What is a surprise, however, is just how potent this new virtual reality is.
So how does it work? – The user pops on the futuristic looking headset, and they’re ready to go. Initially with the sole purpose of developing virtual gaming, Zuckerberg is trying to steer the future of the product towards becoming a more social technology, with augmented reality the next aim of the product. This movement was exemplified by Zuckerberg in a recent talk he gave on the software; he was able to impose his wife from FaceTime, directly into his living room. He could see his living room, but with an external, virtual, yet living element, imposed onto his vision of reality. There is also a Touch handset, allowing users to virtually control items with their hands, in this example a virtual selfie stick, in other more game orientated examples, war weaponry.
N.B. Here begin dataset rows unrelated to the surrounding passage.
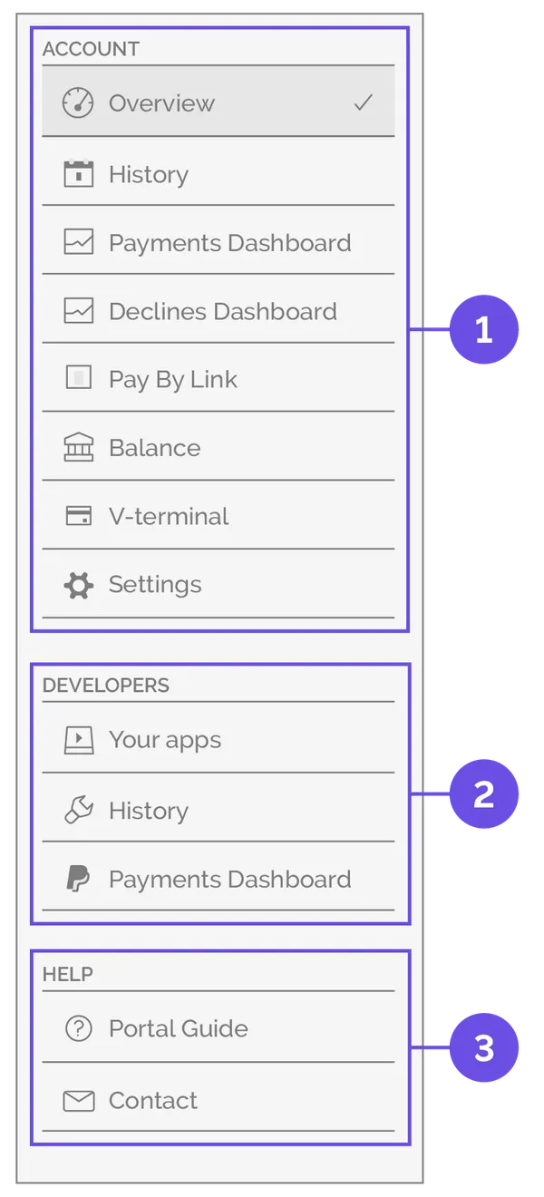
Task: Click the numbered badge 1 beside Account section
Action: pos(482,329)
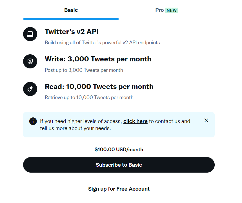This screenshot has width=242, height=203.
Task: Click the laptop icon for v2 API
Action: (30, 34)
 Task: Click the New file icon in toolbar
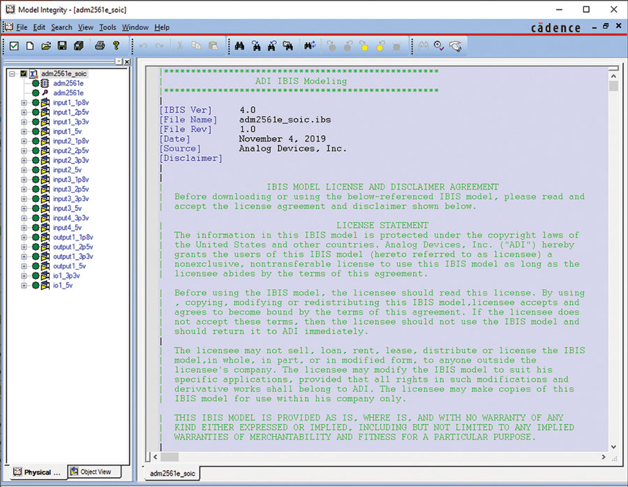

With Zuckerberg already suggesting people will be able to enjoy “a court side seat of a game” or have a consultation with a doctor face to face yet be thousands of miles away, this is clearly only the beginning of what has the potential to be a world-changing venture, and we can only imagine what the future holds for this space.
What is so exciting is this idea of experiencing the untouchable. Does this space, in ontological terms, exist? Well, if its impacts have anything to do with it then it certainly does. It is literally creating a new dimension for human experience. As mentioned, the technology is no longer limited to gamers; users can make a Skype call from any part of the world, and with the Oculus goggles, experience the call as if they are all standing/sitting on Mars. Every individual can connect to experience this same space. One can even move around, create facial expressions and hold eye-contact. Through these, perhaps not completely identical, avatars of yourself, users can experience an entirely different reality to the one they are physically in, with the opportunities described as endless.
The entrepreneur and technological prodigy proclaimed he wanted to “unlock new worlds for all of us”, and aims for the software to be used by “billions of people”. A clear liberalist ambition for the software, moving it away from its currently capitalist foundations, Oculus will be a product that aims to be fully integrative in as many areas of society, with a $10 million fund already accumulated for education alone. Of course, it is a wonderful idea to think that anyone, anywhere can experience anything, but the pragmatics aren’t so welcoming of such huge dreams. How will the project be funded to truly access the inaccessible; how will such an expensive project be truly liberal in who it reaches, when already basic technology is limited?
Albeit a difficult and long road until Zuckerberg can even begin to achieve these huge ambitions, it would be wrong to criticise him before he truly begins. For as he concluded quite well, “Virtual reality was once the dream of science fiction. But the internet was also once a dream, and so were computers and smartphones.”